Het beroep is ingesteld door de verdachte. Namens deze heeft B.P. de Boer, advocaat te Amsterdam, bij schriftuur een middel van cassatie voorgesteld. De schriftuur is aan dit arrest gehecht en maakt daarvan deel uit.
De Advocaat-Generaal F.W. Bleichrodt heeft geconcludeerd tot vernietiging van de bestreden uitspraak, maar uitsluitend wat betreft de strafoplegging, tot terugwijzing van de zaak naar het Gerechtshof Amsterdam, teneinde in zoverre op het bestaande beroep opnieuw te worden berecht en afgedaan en tot verwerping van het beroep voor het overige.

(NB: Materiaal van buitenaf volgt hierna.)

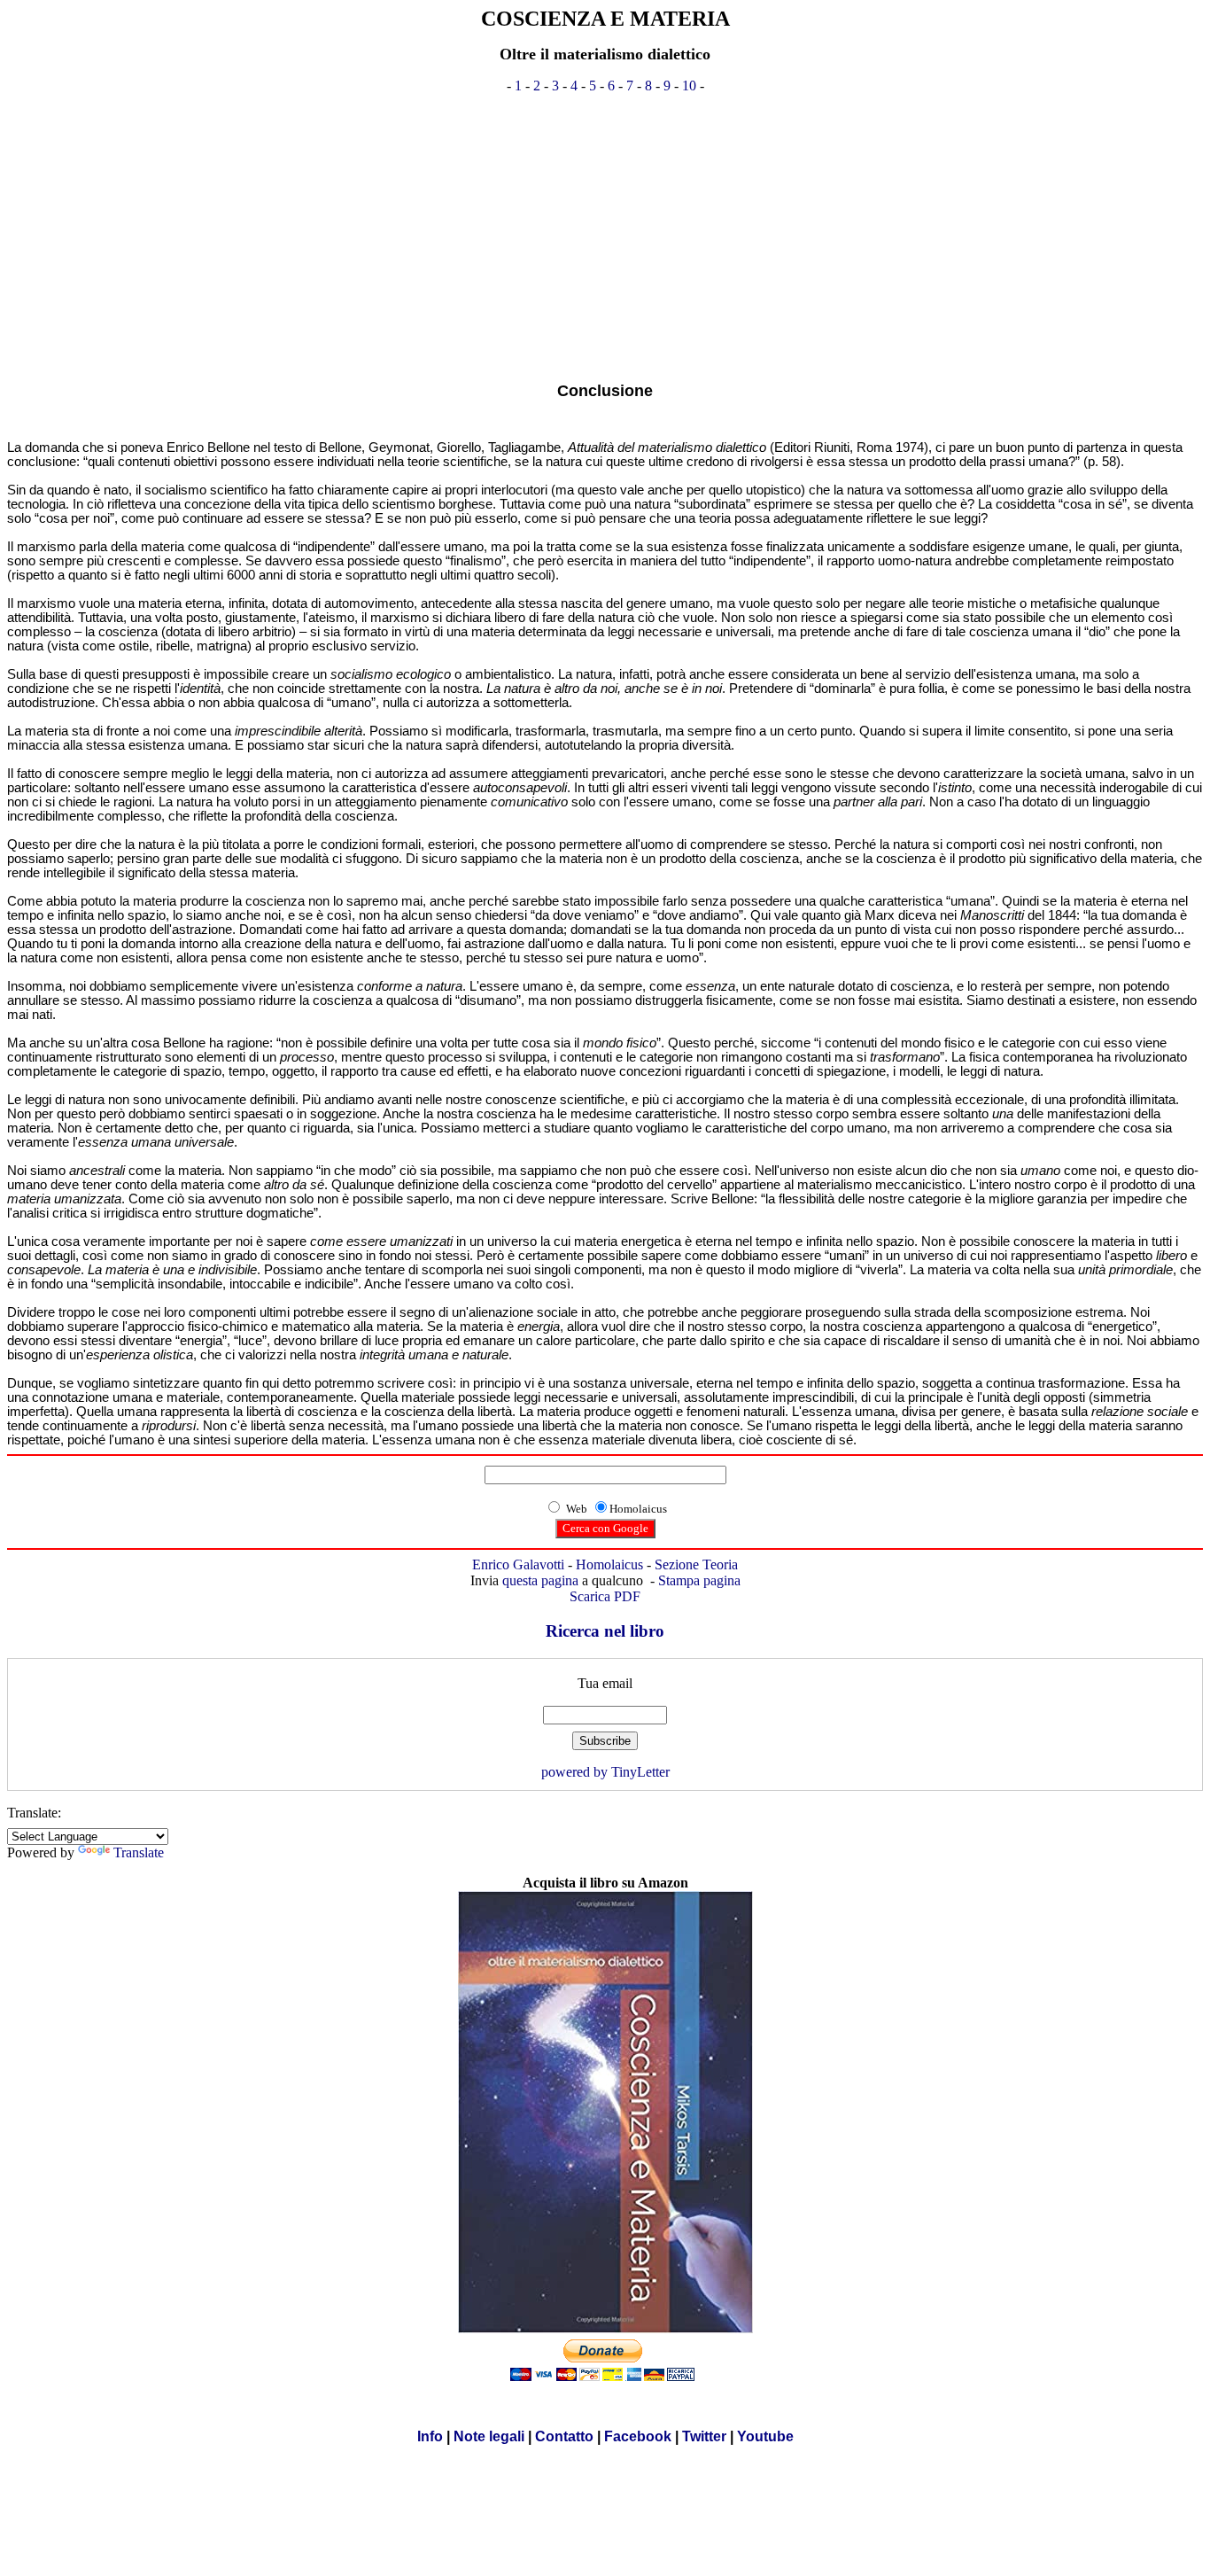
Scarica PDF (605, 1596)
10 (689, 85)
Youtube (765, 2436)
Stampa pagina (699, 1580)
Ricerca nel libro (605, 1631)
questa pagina (540, 1580)
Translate (138, 1852)
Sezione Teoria (696, 1564)
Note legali (489, 2436)
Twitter (704, 2436)
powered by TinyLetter (605, 1771)
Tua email (605, 1683)
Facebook (637, 2436)
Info (430, 2436)
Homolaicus (609, 1564)
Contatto (564, 2436)
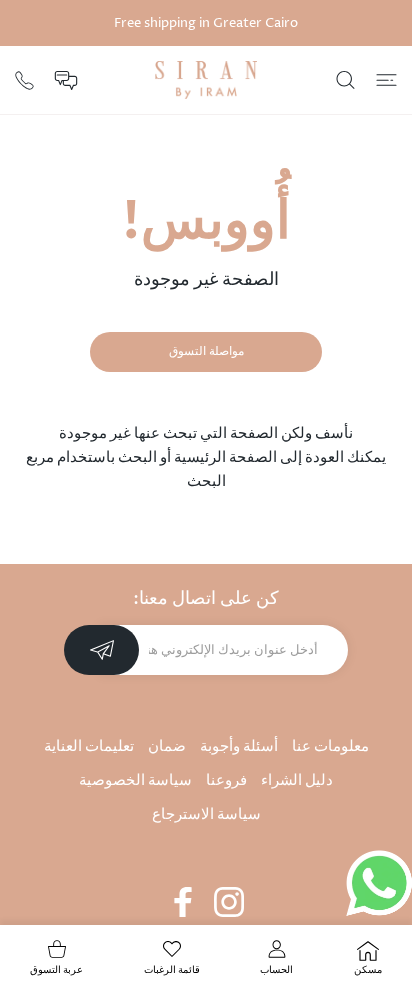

2.Beoordeling van het middel

2.1.
Het middel klaagt over de strafmotivering.
2.2.
De verdachte is ter zake van "opzettelijk handelen in strijd met een in artikel 3 onder B van de Opiumwet gegeven verbod", veroordeeld tot vier maanden gevangenisstraf. De strafoplegging is onder meer als volgt gemotiveerd:
"Blijkens een de verdachte betreffend Uittreksel Justitiële Documentatie van 30 juni 2015 is de verdachte eerder voor hennepteelt onherroepelijk veroordeeld. Het hof houdt bij de strafmaat rekening met het feit dat een eerdere veroordeling de verdachte niet heeft weerhouden van het wederom opzetten van een hennep(stekken)kwekerij."
2.3.
De vaststelling dat de verdachte eerder voor hennepteelt onherroepelijk is veroordeeld, is niet zonder meer begrijpelijk aangezien voormeld uittreksel daarvoor geen steun biedt. De strafoplegging is daarom ontoereikend gemotiveerd.
2.4.
Het middel is terecht voorgesteld.

3.Slotsom

Hetgeen hiervoor is overwogen brengt mee dat de bestreden uitspraak niet in stand kan blijven en als volgt moet worden beslist.

4.Beslissing

De Hoge Raad:
vernietigt de bestreden uitspraak maar uitsluitend wat betreft de strafoplegging;
wijst de zaak terug naar het Gerechtshof Amsterdam, opdat de zaak in zoverre op het bestaande hoger beroep opnieuw wordt berecht en afgedaan;
verwerpt het beroep voor het overige.
Dit arrest is gewezen door de vice-president W.A.M. van Schendel als voorzitter, en de raadsheren H.A.G. Splinter-van Kan en Y. Buruma, in bijzijn van de griffier S.P. Bakker, en uitgesproken ter openbare terechtzitting van
18 april 2017.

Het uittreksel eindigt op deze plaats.